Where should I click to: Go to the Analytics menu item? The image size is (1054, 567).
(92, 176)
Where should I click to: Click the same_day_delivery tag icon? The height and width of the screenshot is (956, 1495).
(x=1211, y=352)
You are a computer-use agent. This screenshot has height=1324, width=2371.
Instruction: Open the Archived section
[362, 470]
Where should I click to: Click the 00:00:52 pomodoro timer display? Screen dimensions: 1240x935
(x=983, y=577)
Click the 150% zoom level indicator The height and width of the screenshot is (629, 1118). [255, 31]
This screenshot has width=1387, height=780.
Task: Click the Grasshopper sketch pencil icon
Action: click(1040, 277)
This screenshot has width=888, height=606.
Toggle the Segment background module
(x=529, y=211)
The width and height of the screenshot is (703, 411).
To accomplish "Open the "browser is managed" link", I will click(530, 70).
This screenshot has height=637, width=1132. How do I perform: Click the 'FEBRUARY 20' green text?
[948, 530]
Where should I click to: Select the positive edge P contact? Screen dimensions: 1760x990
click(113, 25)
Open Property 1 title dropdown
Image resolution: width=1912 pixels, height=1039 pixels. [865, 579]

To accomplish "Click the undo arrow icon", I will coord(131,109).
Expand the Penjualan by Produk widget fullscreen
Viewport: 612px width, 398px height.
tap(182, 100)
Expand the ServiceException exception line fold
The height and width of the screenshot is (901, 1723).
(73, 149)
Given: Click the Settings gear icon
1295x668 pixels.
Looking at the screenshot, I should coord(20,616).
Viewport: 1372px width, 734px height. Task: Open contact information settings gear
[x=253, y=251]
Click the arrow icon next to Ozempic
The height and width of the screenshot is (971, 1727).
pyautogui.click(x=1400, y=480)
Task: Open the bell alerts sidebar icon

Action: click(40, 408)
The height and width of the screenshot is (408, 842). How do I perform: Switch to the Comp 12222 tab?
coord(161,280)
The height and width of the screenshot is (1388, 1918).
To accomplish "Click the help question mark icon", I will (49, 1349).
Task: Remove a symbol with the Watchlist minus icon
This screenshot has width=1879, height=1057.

# Exercise prompt
Could you report all lines of the listing that hold "arrow"?

# Output below
To accomplish "Click the undo arrow icon", I will coord(131,109).
Click the arrow icon next to Ozempic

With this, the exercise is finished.